How I'll Save Us All
If a bunch of FBI agents pulled up and were like, "C-dog, aliens just landed and they're demanding that someone explain to them, succinctly and in under three minutes, the concept of fun or they're going to start blowin' shit up," I'd be all "it ain't no thang, y'all." They'd be confused at first, then I'd pull this little number out of my pocket and use it to drop some knowledge on the aliens crazy, green heads:
"Banned in D.C." by Bad Brains
"Banned in D.C." by Bad Brains
8 Comments:
sign me up bro.
Sweet. I don't play any instruments, though. But I *can* wail like a stuck pig that's been set on fire. So I've got that going for me.
I can play Guitar Hero on Hard. I'll wail like a mother for those alien beeyotches!
Hired!!!
I love the Bad Brains but there a few things that keep me from completely being behind them. Mainly, they (at least H.R., the lead singer) are pretty homophobic.

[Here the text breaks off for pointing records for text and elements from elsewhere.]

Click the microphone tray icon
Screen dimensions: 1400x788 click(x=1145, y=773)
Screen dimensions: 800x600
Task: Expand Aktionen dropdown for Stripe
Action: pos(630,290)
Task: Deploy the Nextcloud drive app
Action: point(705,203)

Chris... That's an excellent point and, sadly, one I seem to always forget when I listen to their music (because their music is awesome). Their being that way is probably one of the reasons that I only go through phases with them; I don't consider myself a constant fan. If that makes any sense.
I daydream about being in a band every single day.
Count me in.
Awesome; we're going to melt people's brains.